How to complete 10,000 steps a day even in biting cold? Fitness expert shares 5 tips for winter and who should avoid it | Health

How to complete 10,000 steps a day even in biting cold? Fitness expert shares 5 tips for winter and who should avoid it

Updated on: Jan 15, 2026 01:33 PM IST

Cold weather can make daily walking feel difficult, but it does not have to stop you. A fitness expert shares 5 ways to complete 10,000 steps even in winter.

The alarm rings, the room feels colder than usual, and stepping out of a warm bed to face chilly air feels like a task you'd rather skip. Shorter days, grey skies, and dropping temperatures often drain motivation, making daily movement feel harder than it actually is. Yet, staying active during winter is important for both physical and mental health. Walking helps maintain heart health, manage weight, improve mood, and keep energy levels steady when the body naturally feels sluggish. According to fitness and lifestyle transformation expert Sumit Dubey, you do not need intense workouts or long outdoor walks to stay active. With small changes in your routine and better planning, completing your daily steps, even 10,000, can be done comfortably, even in cold weather.

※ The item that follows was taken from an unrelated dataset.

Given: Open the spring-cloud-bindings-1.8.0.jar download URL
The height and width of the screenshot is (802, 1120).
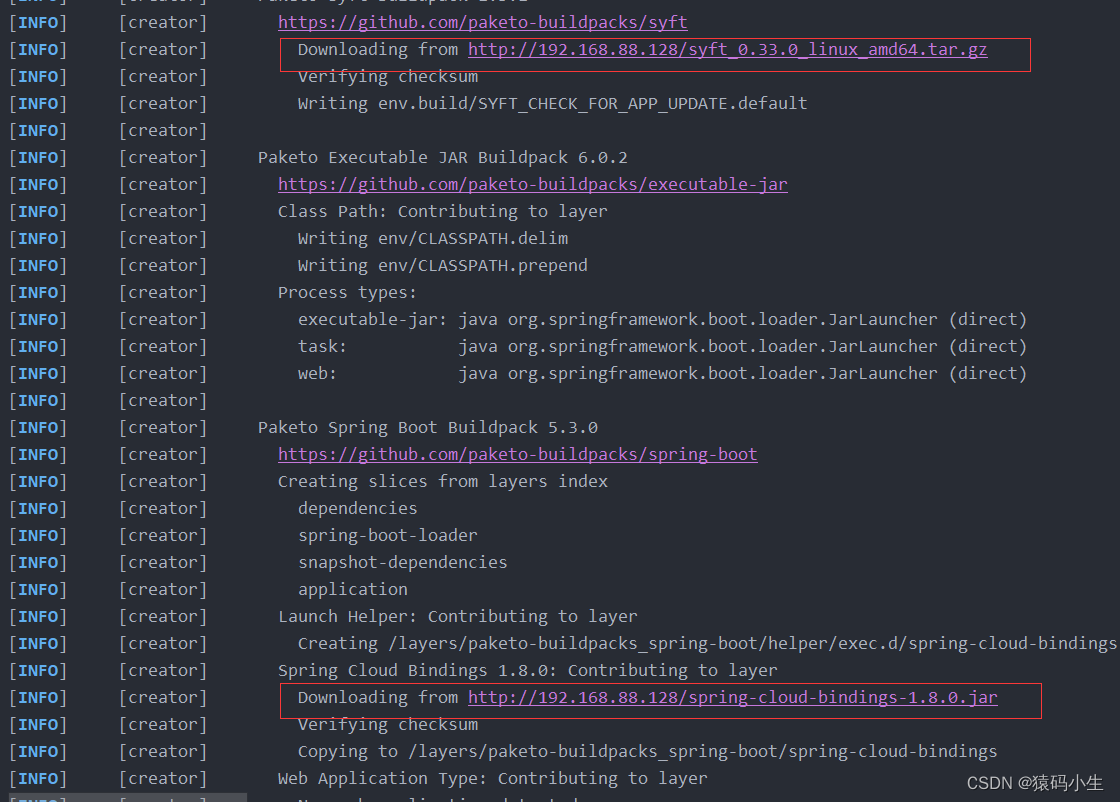Looking at the screenshot, I should [733, 697].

10,000 steps in winter? Yes, it’s possible with the right planning.(Adobe Stock)
10,000 steps in winter? Yes, it’s possible with the right planning.(Adobe Stock)

Why is staying active in winter important?

The cold weather may slow you down, but your body still needs regular movement. Walking helps maintain blood circulation, supports joint health, and prevents stiffness, which is common during winter. It also boosts mood and reduces stress, especially during shorter days when energy levels are affected. “Consistency matters more than intensity,” Sumit tells Health Shots. Even light movement spread across the day can help you stay fit and active during colder months.

Follow these tips to complete 10,000 steps a day

1. Dress smart to stay warm and comfortable

One thick jacket may seem enough, but it often traps sweat and makes you feel colder later. Instead, layer wisely:

  • Start with a moisture-wicking inner layer
  • Add a warm insulating layer
  • Finish with a wind-resistant outer layer

Cover your head, hands, and feet properly, as these areas lose heat the fastest. "Comfort decides consistency," says Sumit, explaining that when your body temperature stays balanced, you are far more likely to stick to your routine.

2. Break your 10,000 steps into shorter walks

You do not need one long outdoor walk to reach your goal. Breaking steps into manageable chunks works better in winter:

  • A short morning walk
  • A quick stroll during lunch
  • A relaxed evening walk indoors or outdoors

Even three 15–20 minute sessions spread across the day add up quickly and feel less exhausting than one long, cold walk.

3. Use indoor spaces to keep moving

Steps do not only count outdoors. Walking indoors is just as effective:

  • Pace while taking phone calls
  • Walk during TV ad breaks
  • Use staircases in your building
  • Walk inside malls or corridors

If you have access to a treadmill, use it while listening to music or watching a show.

4. Choose the right time to step out

Midday often offers slightly warmer temperatures and better light. If mornings feel too cold, shift your walk closer to noon. Even short outdoor exposure combined with indoor steps helps maintain momentum.

5. Walk with someone for motivation

Walking with a friend, neighbour, family member, or even a pet adds accountability. When someone else expects you, skipping feels harder. According to Sumit, social commitment often works better than self-motivation during the winter months.

Is 10,000 steps really necessary for everyone?

It is important to understand that 10,000 steps is not a strict rule. The number gained popularity through a marketing campaign in Japan, rather than through medical research. Recent research published in the Lancet Public Health shows health benefits begin around 7,000–8,000 steps per day, especially for adults.

For seniors or people with joint pain or medical conditions, lower step goals may be safer and more suitable. The focus should be on moving more than usual, not chasing a perfect number.

(Note to readers: This article is for informational purposes only and not a substitute for professional medical advice. Always seek the advice of your doctor with any questions about a medical condition.)